WRITTEN PROBLEM
Reproduce verbatim the passage of the text on people pleasing starting at "At the top of" and ending at "taken advantage of.".

PROVIDED TEXT
Am I a People Pleaser?

Sometimes we define our self-worth on whether we are liked by those around us, this is because you may have an extreme need to be liked and need that ‘fitting in’ feeling – also called a ‘need to please’.

If you are a people pleaser, you might find yourself concentrating on what other people think, putting their needs before your own. You are often seen as kind, helpful or selfless, but people pleasing isn’t as simple as wanting to please someone, it starts from somewhere within. Low self-esteem, guilt or even image consciousness can all be contributing factors, which can ultimately have a negative impact on our happiness and even on our mental health.

The Spectrum of People Pleasing

At the top of the Spectrum is Passive – with a high ‘need to please’:

  • Putting others’ feelings before your own.
  • Getting pushed around and taken advantage of.

DATA EXTRACT
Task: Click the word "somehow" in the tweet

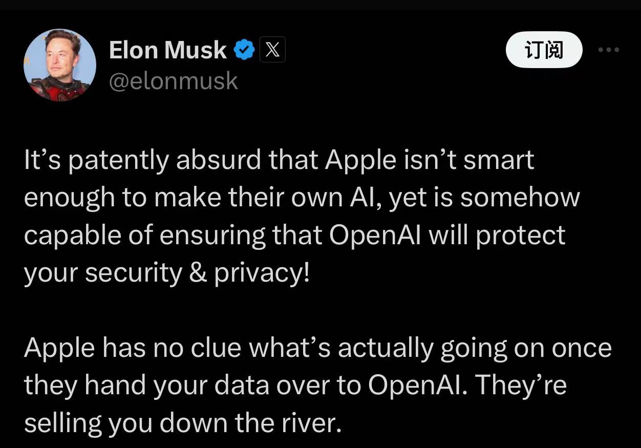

WRITTEN RESPONSE
At the top of the Spectrum is Passive – with a high ‘need to please’:

  • Putting others’ feelings before your own.
  • Getting pushed around and taken advantage of.